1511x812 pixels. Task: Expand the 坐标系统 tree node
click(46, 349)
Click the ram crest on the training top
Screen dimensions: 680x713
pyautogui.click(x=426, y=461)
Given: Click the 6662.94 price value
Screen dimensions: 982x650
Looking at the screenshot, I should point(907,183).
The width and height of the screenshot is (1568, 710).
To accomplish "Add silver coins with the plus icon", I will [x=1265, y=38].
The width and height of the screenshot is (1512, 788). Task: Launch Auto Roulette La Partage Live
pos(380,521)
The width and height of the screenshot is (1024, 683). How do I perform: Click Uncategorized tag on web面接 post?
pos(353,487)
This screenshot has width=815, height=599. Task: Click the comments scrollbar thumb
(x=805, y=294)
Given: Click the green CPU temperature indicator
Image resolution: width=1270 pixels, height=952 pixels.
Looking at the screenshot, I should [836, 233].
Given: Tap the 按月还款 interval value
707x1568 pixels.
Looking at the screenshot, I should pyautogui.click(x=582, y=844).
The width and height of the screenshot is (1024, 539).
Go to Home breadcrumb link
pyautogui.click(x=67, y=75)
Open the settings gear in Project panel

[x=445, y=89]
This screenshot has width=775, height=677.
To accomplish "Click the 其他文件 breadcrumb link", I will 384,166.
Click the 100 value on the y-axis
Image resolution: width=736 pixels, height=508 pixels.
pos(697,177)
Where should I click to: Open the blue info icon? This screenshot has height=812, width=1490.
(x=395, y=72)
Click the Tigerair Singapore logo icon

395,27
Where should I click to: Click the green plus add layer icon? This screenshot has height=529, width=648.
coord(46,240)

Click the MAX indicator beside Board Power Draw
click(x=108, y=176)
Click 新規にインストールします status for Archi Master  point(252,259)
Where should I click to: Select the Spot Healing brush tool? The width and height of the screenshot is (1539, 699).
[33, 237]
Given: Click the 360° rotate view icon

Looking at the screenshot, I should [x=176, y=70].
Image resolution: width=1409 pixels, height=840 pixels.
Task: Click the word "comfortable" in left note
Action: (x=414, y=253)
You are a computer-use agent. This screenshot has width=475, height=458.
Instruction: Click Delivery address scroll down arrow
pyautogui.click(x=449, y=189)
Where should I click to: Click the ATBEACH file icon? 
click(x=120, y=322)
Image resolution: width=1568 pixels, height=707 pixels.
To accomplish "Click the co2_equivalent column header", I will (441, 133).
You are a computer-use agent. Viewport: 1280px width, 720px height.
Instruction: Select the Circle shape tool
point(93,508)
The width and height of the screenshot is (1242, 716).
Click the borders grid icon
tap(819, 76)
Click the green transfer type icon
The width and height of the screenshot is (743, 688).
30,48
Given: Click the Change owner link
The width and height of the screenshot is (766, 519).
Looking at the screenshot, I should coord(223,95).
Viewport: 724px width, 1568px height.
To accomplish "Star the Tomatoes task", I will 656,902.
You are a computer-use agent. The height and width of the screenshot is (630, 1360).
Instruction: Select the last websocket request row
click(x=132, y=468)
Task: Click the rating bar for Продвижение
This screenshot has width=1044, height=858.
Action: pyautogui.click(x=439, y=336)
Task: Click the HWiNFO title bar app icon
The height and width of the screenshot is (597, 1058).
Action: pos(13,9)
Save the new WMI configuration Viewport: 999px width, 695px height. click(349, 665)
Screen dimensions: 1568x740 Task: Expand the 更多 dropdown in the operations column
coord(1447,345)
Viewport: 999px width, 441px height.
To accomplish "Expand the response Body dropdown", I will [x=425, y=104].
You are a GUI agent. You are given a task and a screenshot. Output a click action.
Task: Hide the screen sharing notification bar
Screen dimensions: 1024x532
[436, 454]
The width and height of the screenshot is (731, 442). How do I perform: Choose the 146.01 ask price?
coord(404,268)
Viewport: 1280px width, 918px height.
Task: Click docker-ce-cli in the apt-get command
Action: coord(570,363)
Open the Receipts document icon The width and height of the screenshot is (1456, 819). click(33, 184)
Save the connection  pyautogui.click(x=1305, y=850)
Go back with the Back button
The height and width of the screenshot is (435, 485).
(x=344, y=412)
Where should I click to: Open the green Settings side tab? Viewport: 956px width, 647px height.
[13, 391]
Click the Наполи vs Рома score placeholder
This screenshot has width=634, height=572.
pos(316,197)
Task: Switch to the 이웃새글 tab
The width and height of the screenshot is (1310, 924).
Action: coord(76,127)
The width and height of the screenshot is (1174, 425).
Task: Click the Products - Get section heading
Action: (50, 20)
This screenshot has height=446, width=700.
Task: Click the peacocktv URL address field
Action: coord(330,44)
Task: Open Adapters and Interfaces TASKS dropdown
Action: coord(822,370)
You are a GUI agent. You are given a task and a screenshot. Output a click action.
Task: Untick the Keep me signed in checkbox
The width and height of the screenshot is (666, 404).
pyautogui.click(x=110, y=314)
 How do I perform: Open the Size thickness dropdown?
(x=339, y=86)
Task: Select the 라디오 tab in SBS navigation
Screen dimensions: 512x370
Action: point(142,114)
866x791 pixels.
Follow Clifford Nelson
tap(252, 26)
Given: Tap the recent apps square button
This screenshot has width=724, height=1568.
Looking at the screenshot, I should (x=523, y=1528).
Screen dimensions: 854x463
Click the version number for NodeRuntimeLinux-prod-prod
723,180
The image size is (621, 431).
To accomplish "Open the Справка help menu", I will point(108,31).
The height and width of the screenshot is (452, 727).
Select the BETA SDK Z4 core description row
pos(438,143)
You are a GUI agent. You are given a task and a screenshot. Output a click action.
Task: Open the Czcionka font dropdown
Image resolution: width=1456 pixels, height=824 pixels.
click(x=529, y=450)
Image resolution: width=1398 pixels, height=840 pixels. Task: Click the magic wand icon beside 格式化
■ ■ ■ ■ ■ ■ ■
DIRECTIONS:
Your answer should be each line of the data that contains the word "computer", copied as it stands.

SOLUTION FOR THIS TASK:
You are a computer-use agent. This screenshot has width=475, height=458.
You are a computer-use agent. Viewport: 1280px width, 720px height.
You are a computer-use agent. The height and width of the screenshot is (630, 1360).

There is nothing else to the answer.